Yaklaşan Cumhurbaşkanlığı seçimlerinden önce aday olan her iki hükümet kanadının “sürdürülebilir ekonomi ve sosyal devlet anlayışını içeren kriz yönetimini, popülist seçim mantığı ile sağlıklı ve kararlı etkin bir şekilde yürütemedikleri” görüşünü savunan Mamülcü, “Hal böyle olunca halkın tüm kesimlerini bir biri karşısına getirerek işin içinden sıyrılma yönünde manevra yapıp, gerek bankalarla vatandaşı, gerek kamuyla iş çevrelerini, gerek işverenle işçiyi, gerek kiracıyla mal sahibini, gerek tüm iş dinamiklerinin yerle bir olduğu durumda borçluyla borç vereni, gerek yabancı ile yerliyi veya bir başka değişle; halkı halka vurmanın açık bir göstergesi haline gelen siyasi kararlar almaktan geri duramamaktadırlar. Bu anlayıştan kurtulmamız gerekmektedir” ifadelerini kullandı.
“Ülkede hale daha bu krizden faydalanarak tekrardan siyasi yapıyı kurma ve ona göre gerçek bir devlet politikası izleme noktasında yer alacak modelleşmenin tam zamanıdır” diyen Mamülcü, halka ve tüm örgütlere şu çağrıyı yaptı:
“Yasaların aksak kısımlarını cesaret ve kararlılıkla tadil edip, istikrara gidecek yolda yeni bir temel atmanın tam zamanıdır. Halkımıza ve tüm örgütlere açık çağrımızdır!

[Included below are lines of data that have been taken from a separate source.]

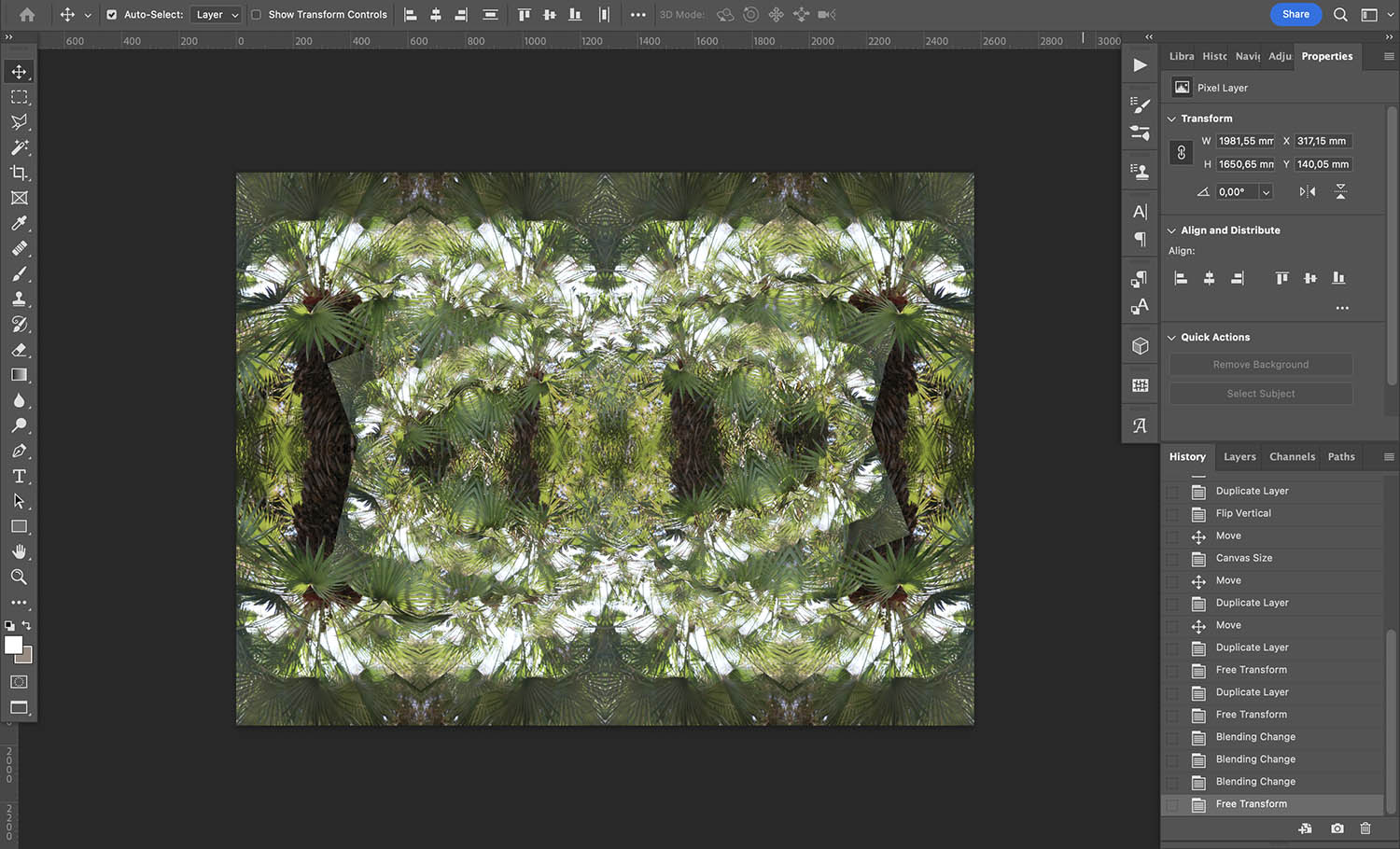1400x849 pixels.
Task: Click the Share button
Action: 1295,14
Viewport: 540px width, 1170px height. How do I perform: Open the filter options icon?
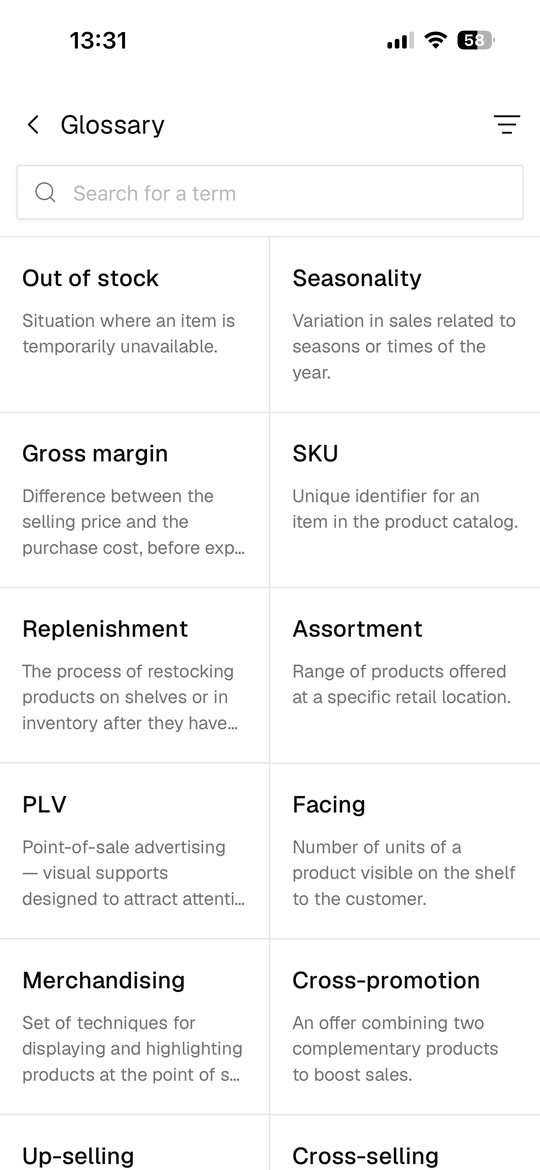[507, 125]
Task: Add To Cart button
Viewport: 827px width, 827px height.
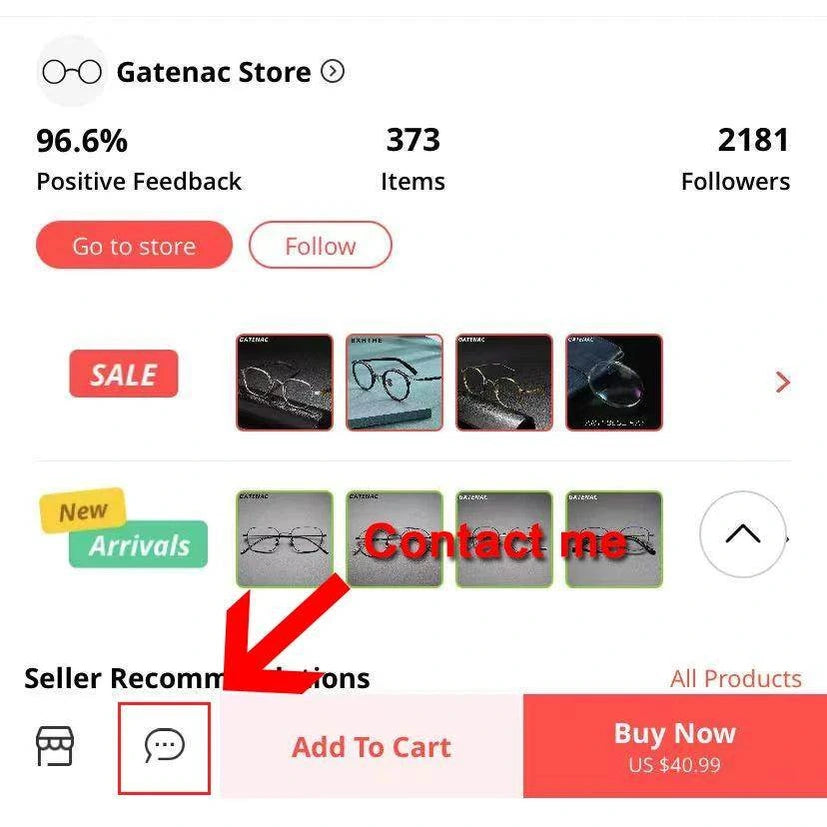Action: tap(372, 746)
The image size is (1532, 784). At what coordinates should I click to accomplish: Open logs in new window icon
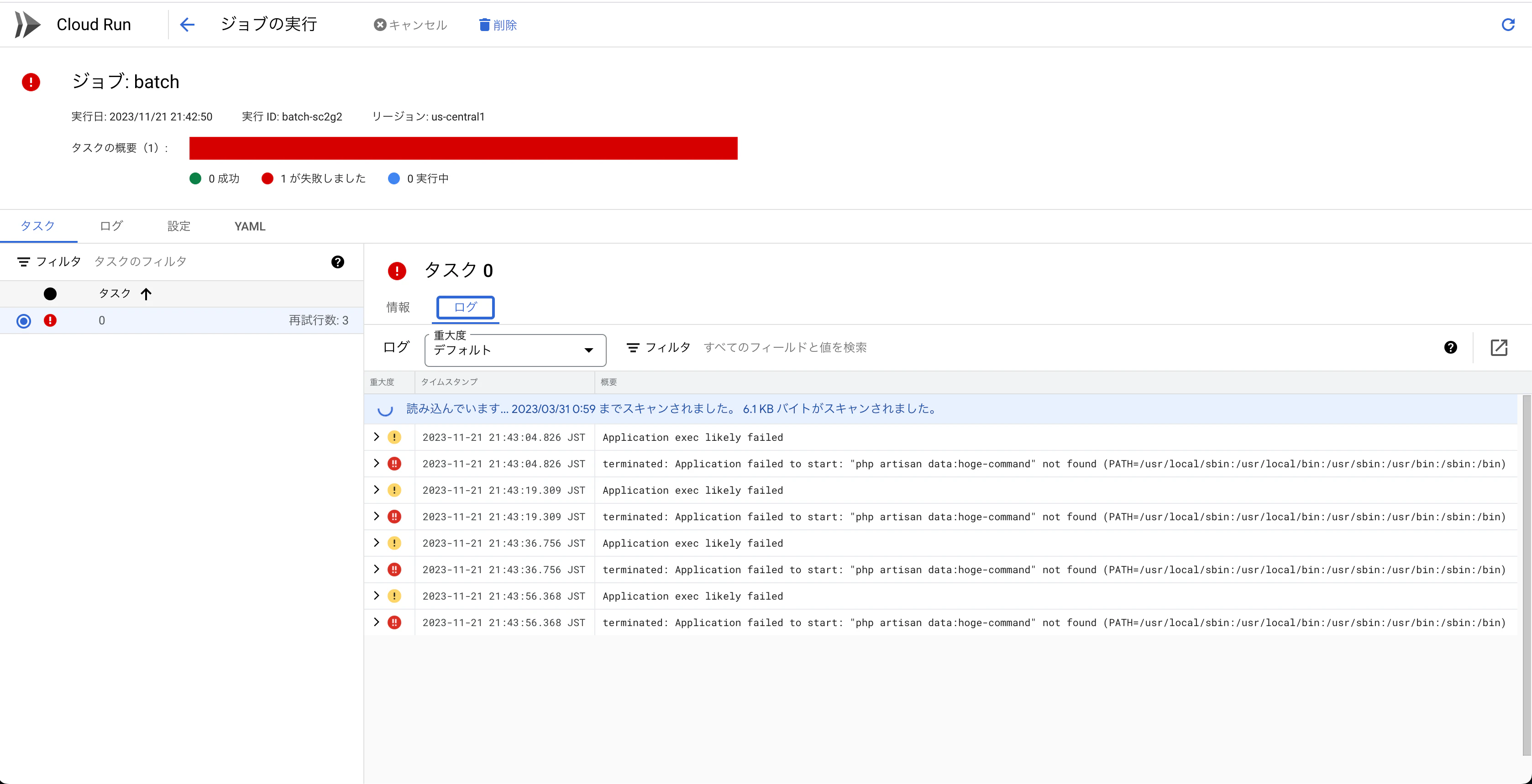[x=1499, y=347]
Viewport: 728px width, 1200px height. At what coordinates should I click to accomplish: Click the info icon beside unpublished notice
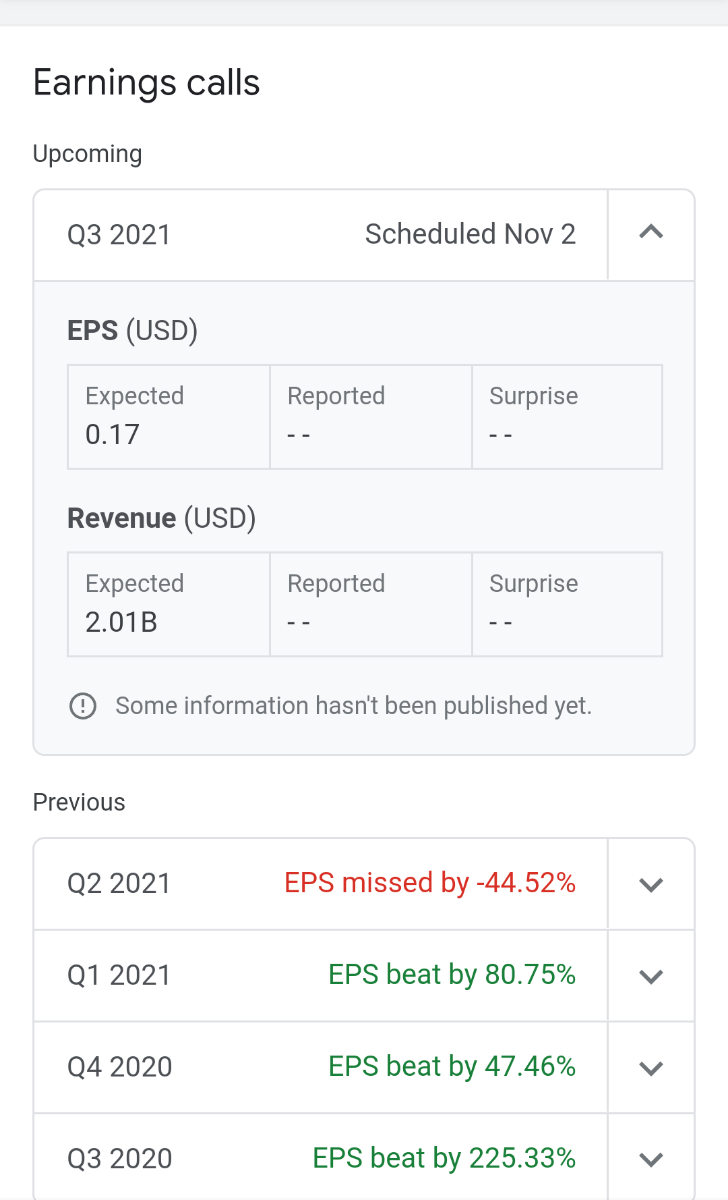(x=83, y=706)
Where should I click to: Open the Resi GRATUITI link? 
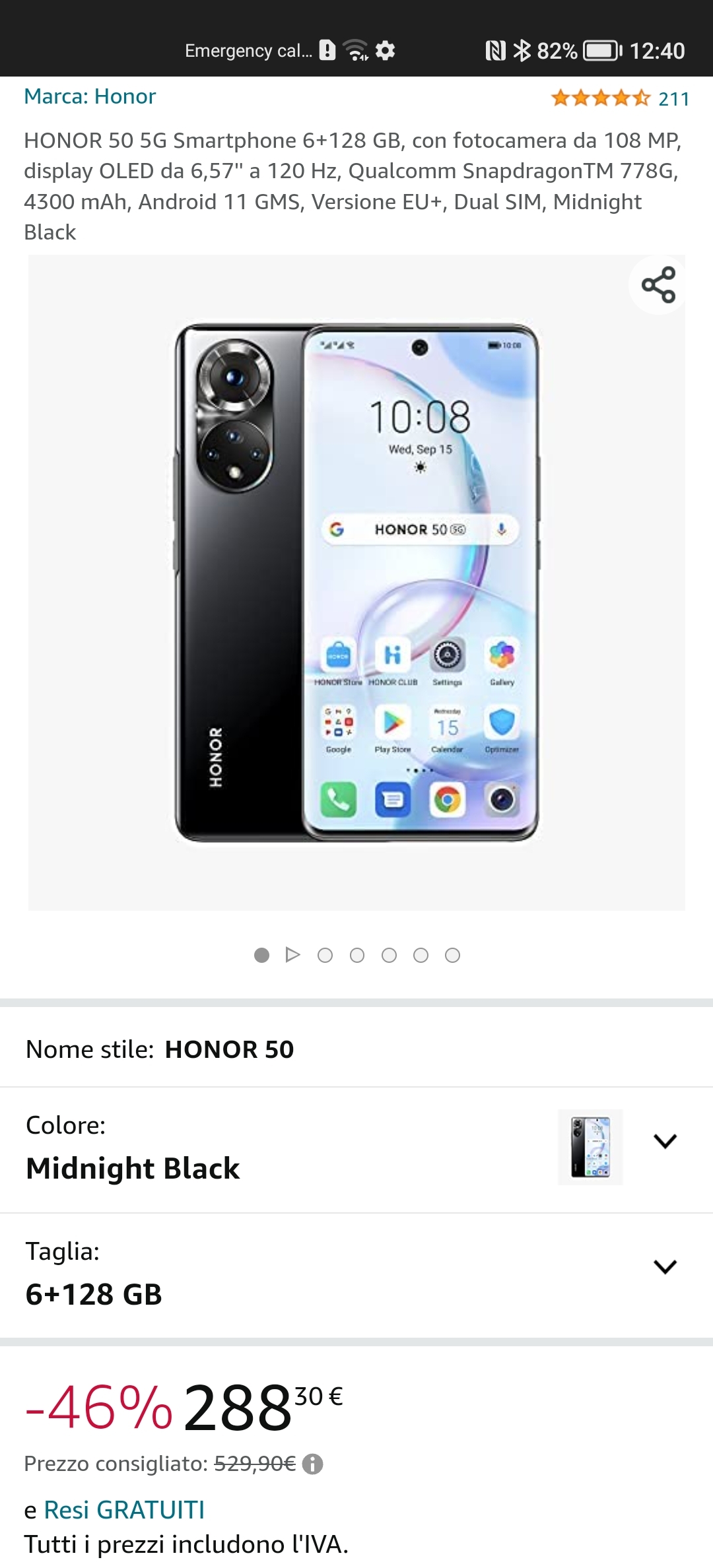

Yeni bir dünya kuruluyor. Bu durumda ilerleme eskiye göre daha zor ve kötü olacağından, daha iyi bir düzen kurma, örneğin; Singapur modeli veya Tayvan Modeli gibi bunlara yakın modellerle kendimizi revize etmez isek ülkemizi, bayrağımızı ve çocuklarımızın geleceğini harcamış olacağız. Bu değişimi başaramazsak dünyanın yeniden şekilleneceği bu durumu sonucu olarak başkalarının boyunduruğu altında ezilerek izlemek ve sürdürmek zorunda kalacağız.”